AVAILABLE RECORDS ->
· · · ·

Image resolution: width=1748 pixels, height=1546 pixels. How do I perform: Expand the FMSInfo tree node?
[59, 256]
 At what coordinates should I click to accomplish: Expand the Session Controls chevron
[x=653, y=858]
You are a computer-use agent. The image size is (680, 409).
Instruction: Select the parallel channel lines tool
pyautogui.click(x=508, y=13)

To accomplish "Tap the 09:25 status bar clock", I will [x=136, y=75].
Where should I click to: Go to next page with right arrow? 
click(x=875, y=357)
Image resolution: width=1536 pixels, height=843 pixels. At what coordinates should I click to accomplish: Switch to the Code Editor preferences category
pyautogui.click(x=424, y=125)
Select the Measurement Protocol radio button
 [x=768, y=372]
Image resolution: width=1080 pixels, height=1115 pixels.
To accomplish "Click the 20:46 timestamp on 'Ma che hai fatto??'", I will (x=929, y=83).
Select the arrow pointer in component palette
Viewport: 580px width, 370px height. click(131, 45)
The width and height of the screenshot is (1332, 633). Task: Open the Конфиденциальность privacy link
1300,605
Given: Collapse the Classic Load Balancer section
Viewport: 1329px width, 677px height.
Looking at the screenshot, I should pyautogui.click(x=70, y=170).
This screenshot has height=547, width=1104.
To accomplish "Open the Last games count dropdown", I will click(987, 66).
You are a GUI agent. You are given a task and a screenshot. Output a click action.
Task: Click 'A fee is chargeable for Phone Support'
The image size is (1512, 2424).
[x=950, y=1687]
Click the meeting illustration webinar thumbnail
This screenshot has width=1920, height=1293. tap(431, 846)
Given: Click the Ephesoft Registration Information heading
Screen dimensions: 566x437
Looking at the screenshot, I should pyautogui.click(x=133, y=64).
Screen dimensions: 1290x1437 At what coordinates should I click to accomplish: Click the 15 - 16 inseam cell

· · · ·

WHAT YOU SHOULD DO -> Where a line of the material holds the word "agent", copy that line.

WRITTEN RESPONSE ->
You are a computer-use agent. The image size is (680, 409).
You are a GUI agent. You are given a task and a screenshot. Output a click action.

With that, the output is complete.